While initial plans called for the college to commit $1.5 million from its budget reserves, the amount was increased to $2 million to help make the financing package possible.
“That takes our budget reserves down a bit more than we had originally planned,” Westerhold said, “so we’ll need to be very cautious about expenditures over the next few years, especially considering the likelihood of significant budget cuts a year from now.”
State law dictates that Wyoming community colleges’ budget reserves may not exceed an amount equal to eight percent of their operating fund. The $2 million commitment will leave NWC’s reserves at approximately $1.3 million, or about six percent of its operating fund.

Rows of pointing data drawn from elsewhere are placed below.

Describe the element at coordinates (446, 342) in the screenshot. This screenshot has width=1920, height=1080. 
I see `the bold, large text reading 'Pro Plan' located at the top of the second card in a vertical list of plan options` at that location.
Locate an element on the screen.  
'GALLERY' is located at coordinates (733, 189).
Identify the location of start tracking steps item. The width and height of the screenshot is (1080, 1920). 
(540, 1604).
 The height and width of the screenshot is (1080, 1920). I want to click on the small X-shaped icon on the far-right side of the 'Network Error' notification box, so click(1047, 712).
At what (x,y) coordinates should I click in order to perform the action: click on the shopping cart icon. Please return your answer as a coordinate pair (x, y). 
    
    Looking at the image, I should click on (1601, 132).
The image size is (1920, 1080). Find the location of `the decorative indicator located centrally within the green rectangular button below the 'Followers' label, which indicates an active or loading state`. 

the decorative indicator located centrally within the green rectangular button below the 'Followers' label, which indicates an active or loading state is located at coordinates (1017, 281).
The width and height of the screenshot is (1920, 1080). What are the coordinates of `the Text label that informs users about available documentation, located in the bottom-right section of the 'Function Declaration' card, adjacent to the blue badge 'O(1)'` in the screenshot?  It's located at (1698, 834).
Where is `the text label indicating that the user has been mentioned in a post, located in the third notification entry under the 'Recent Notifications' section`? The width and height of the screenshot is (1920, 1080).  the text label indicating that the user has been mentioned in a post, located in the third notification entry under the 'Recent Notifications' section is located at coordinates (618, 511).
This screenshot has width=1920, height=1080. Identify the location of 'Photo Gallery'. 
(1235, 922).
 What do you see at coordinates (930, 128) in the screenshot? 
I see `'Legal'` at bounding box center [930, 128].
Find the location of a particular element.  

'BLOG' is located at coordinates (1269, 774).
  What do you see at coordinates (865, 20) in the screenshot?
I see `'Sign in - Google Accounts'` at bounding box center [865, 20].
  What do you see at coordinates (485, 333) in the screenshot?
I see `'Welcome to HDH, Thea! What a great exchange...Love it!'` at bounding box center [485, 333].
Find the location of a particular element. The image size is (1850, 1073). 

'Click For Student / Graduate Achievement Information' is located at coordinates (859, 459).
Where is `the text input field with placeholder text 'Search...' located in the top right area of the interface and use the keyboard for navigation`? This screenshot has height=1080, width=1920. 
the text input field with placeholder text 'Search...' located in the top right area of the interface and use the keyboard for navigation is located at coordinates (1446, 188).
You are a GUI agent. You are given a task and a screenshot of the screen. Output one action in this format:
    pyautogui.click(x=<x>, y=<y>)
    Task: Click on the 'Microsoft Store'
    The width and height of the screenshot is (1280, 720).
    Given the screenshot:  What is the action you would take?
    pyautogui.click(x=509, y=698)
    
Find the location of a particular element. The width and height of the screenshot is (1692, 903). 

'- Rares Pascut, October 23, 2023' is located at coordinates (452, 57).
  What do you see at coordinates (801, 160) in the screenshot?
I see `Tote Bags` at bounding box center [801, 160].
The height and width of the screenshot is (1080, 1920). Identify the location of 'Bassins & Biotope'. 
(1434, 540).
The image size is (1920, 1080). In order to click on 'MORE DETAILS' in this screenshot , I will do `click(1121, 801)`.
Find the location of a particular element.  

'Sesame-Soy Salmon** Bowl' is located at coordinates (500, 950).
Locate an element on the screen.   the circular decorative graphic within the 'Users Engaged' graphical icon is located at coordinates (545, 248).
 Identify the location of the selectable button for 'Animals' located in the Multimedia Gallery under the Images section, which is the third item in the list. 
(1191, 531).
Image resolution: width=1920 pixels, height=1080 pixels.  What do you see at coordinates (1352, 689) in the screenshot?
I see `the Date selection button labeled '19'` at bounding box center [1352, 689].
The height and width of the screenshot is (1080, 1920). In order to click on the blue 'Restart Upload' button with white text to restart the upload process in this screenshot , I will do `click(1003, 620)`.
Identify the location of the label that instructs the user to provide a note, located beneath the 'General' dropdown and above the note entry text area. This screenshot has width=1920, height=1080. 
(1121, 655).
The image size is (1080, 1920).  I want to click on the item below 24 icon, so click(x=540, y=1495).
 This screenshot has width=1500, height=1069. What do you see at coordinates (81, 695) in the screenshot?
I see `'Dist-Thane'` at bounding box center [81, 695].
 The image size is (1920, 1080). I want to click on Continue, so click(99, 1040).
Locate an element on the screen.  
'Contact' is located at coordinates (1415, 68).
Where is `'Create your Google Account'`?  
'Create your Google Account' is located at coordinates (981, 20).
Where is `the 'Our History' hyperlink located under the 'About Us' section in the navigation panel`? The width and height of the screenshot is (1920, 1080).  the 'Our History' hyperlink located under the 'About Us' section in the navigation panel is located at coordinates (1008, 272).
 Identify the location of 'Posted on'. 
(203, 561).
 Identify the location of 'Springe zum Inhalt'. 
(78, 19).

Building components, architect selection and construction schedule
The proposed 49,700 square-foot building will provide diverse classroom, laboratory, and faculty office space, including much-needed space for growing career-technical, transfer and workforce training programs.
Two high-tech classrooms with podcasting capabilities are planned in the building, plus a 75-student-capacity classroom. In addition, a 300-seat conference facility with dividable spaces will accommodate workforce training programs, conferences, meetings, community events and credit-bearing classes.
Because state funds are being provided for a portion of the building costs, the Construction Management division of the Wyoming Department of Administration and Information selected an architectural firm in consultation with the college, according to Kim Mills, NWC vice president for administrative services.
Twelve architectural firms answered the Construction Management division’s request for proposals to design the building, Mills said. Five firms were selected to make on-campus presentations in mid-July—CTA Architects Engineers of Billings, Mont.; Malone Belton Abel of Sheridan, Wyo.; MOA Architecture of Casper, Wyo.; Plan One Architects of Cody, Wyo.; and GSG Architecture of Casper, Wyo.
CTA Architects Engineers was selected by the Construction Management division for the project in late July.
A preliminary construction schedule calls for ground breaking next spring and completion in late summer 2014 for occupancy at the start of the fall semester.